Virtual reality has come a long way in recent years, creating unreal environments and tactile experiences. However, researchers have struggled to recreate an adequate simulation of our most precious senses of touch, like kissing.
Carnegie Mellon University’s Future Interfaces Group has tweaked an off-the-shelf virtual reality headset to recreate the sense of touch on a wearer’s face —specifically, a kiss on the mouth — without adding any parts that actually cover that area, according to a video released by the group last Wednesday. They achieved this by using ultrasonic transducers.
Making the most of ultrasonic transducers
“In this research, we built a thin, compact, beamforming array of ultrasonic transducers, which could be integrated into future headsets in a practical and consumer-friendly way,” wrote the researchers on their website, about the way they made the magic .
We use this hardware to focus air–borne acoustic energy onto the lips and into the mouth, creating sensations such as taps and continuous vibrations, which we can also animate along arbitrary 3D paths,” the researchers continued. and tongue. When coupled with coordinated graphical feedback, the effects are convincing, boosting realism and immersion.”
Although the most obvious application of such a device is kissing, the group notes that they built a variety of sensory demos, “including raindrops, mud splatter, pushing through cobwebs, and crawling bugs.” Basically, it seems that they have created simulations for nearly any sensation you can feel on your face.
A first-of-its-kind application
This is nothing short of impressive, and the group notes that it’s a first-of-its-kind application. “While in-air haptics using ultrasonic phased arrays is not new, we are the first to integrate the technology into a headset for use on the mouth and explore the rich application space,” the researchers added on the website release.

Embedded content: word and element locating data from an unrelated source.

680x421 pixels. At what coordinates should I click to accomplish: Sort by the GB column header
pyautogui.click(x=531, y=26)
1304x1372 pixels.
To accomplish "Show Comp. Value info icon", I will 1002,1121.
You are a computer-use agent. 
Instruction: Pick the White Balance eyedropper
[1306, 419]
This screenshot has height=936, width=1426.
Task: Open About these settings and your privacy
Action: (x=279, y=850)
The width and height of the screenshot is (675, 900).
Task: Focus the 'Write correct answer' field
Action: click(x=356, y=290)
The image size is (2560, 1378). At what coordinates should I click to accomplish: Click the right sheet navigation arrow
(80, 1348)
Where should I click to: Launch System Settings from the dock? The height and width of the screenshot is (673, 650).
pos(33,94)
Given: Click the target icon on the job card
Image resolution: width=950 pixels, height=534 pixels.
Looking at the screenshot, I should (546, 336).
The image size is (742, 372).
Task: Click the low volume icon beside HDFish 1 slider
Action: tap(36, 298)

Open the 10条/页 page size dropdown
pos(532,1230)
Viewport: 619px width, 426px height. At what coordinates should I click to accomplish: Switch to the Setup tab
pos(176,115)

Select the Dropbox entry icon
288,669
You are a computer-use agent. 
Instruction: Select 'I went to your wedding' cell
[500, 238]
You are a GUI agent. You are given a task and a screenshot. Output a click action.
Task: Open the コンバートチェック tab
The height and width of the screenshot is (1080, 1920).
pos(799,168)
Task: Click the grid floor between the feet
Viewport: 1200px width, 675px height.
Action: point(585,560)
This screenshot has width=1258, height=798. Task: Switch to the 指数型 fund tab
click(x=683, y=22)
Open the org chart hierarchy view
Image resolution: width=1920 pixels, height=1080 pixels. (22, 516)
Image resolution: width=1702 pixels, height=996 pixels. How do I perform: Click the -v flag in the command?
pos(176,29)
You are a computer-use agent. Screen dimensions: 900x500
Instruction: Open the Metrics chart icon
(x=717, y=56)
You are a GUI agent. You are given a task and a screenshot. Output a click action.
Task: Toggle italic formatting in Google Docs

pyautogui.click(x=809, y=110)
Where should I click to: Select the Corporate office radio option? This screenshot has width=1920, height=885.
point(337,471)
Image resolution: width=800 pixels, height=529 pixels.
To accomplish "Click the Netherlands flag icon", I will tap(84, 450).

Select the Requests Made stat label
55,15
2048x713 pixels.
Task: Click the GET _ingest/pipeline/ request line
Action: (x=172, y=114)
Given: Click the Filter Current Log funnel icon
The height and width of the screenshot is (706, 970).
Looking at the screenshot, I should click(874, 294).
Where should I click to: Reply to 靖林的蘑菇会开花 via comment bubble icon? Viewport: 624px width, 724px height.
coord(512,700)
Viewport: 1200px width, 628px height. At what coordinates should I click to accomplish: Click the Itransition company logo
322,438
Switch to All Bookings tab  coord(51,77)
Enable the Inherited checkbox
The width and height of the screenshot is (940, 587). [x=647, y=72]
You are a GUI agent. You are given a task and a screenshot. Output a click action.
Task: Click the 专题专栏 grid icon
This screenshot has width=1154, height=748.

The development is exciting, but it could be further engineered to offer full-body virtual reality sensations. That’s an incredible proposition, we know. Not to mention how cumbersome body-spanning VR devices might need to be, with today’s technology. Regardless, it would be terribly misguided to simply dismiss VR sensation technology — since the coming decades will probably see vast swathes of the human population “jacking in” to virtual reality devices, out of a need to experience things that would not otherwise afford them — from a singular trip to the moon and Mars, to the infinite complexity of our long and ancient history. The possibilities are truly limitless.